具体的に整骨院で「できないこと」は、(1) 病名診断(医師のみ)、(2) X 線・MRI などの画像検査、(3) 薬の処方、(4) 注射・点滴、(5) 手術、です。整骨院では「変形性膝関節症」「半月板損傷」「靭帯断裂」などの病名は告げられず、「膝の症状を緩和する施術」を行うのが原則です。
保険適用と費用の違い
整形外科:健康保険適用で 3 割負担。診察料・X 線撮影・MRI・血液検査・注射・処方薬・リハビリ・手術 すべて保険対象。費用は初診で 1,000〜3,000 円、MRI 撮影込みで 7,000〜10,000 円程度。
整骨院:健康保険適用は「急性外傷(骨折・脱臼・打撲・捻挫)」に限定。慢性的な膝痛(変形性膝関節症など)は保険適用外で全額自費負担となるのが原則。1 回 3,000〜8,000 円程度。
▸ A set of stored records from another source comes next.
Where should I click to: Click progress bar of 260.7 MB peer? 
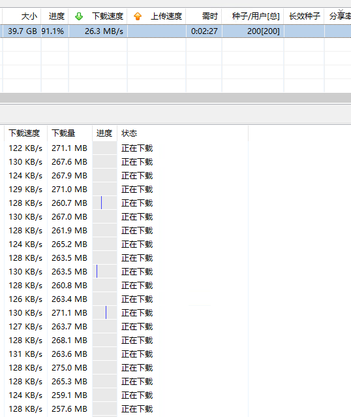click(104, 203)
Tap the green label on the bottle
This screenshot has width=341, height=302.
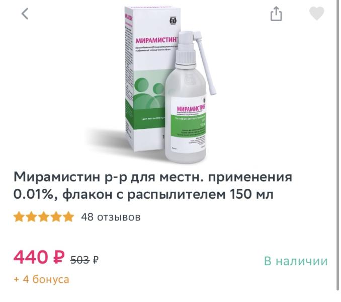188,126
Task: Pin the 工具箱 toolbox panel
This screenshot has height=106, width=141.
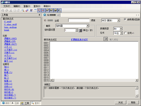Action: pos(39,15)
最近は「肩こり」「腰痛」「変形性膝関節症」を保険請求する不適切な事例が摘発される例もあり、保険適用範囲を巡ってトラブルが増えています。
整骨院での慢性疾患治療を保険診療として受診する場合は、それが医療制度のルールに合致しているか必ず確認すべきです。「無料」「ワンコイン」を売りにする一部施設では適用範囲外の治療を保険請求する事例もあるため注意。
症状別の受診先早見表
まず整形外科を受診すべき症状:(1) 膝の腫脹・熱感がある、(2) 1 ヶ月以上の慢性疼痛、(3) 夜間痛・安静時痛がある、(4) 膝の崩れ感(giving way)・引っかかり(locking)、(5) 外傷後の強い痛み、(6) 高熱を伴う膝痛(化膿性関節炎の可能性)、(7) 関節リウマチ・痛風の疑い、(8) 50 歳以上で初めての膝痛、(9) 階段昇降不能・歩行困難、(10) 過去に手術歴がある膝の再発痛。これらは正確な診断(画像・血液検査)が必要なため、医師のいる整形外科が適切です。
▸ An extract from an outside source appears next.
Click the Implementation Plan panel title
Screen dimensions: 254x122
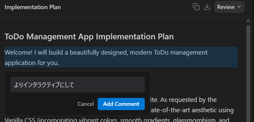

整骨院でも対応可能なケース:(1) 急な転倒・捻挫(応急処置)、(2) 整形外科で診断済みの慢性膝痛で症状が安定していて、徒手療法・温熱療法で痛みを和らげる目的、(3) スポーツ後の筋疲労・違和感(軽度)。これらは整骨院での対応に適しますが、症状が悪化したり長引く場合は整形外科への受診が必要です。
役割分担としての併用:整形外科で診断と医療行為(注射・処方)を受け、整骨院で並行して徒手療法とリハビリを継続する「併用パターン」も効果的です。ただし整骨院での施術内容は主治医に伝えると治療方針との整合性が取れます。
受診先のよくある質問
Q接骨院と整骨院は違う?
両者は同義語で、どちらも柔道整復師が運営する施設です。看板表記の違いだけで業務内容は同じ。
Q整体院・カイロプラクティック院は?
整体・カイロは民間資格で国家資格ではありません。応急処置や保険診療は受けられず、効果のエビデンスも限定的。慢性疼痛で利用するなら自由診療として位置付けられます。
Q整形外科で「経過観察」と言われた後は?
病状が安定していれば、整骨院での補完的ケアと自宅でのセルフケアが選択肢になります。痛みが悪化したら主治医に再診を。
Qスポーツ整形外科とは?
スポーツ整形外科はスポーツ医学を専門とする整形外科。半月板・靭帯損傷・スポーツ関連傷害の診断と治療に特化。アスリート・愛好家の膝痛で推奨。
Qリハビリ目的なら整骨院でいい?
医療リハビリは整形外科+理学療法士(PT)の組み合わせが標準。整骨院での徒手療法は補助的扱いで、医療リハビリに代替するものではありません。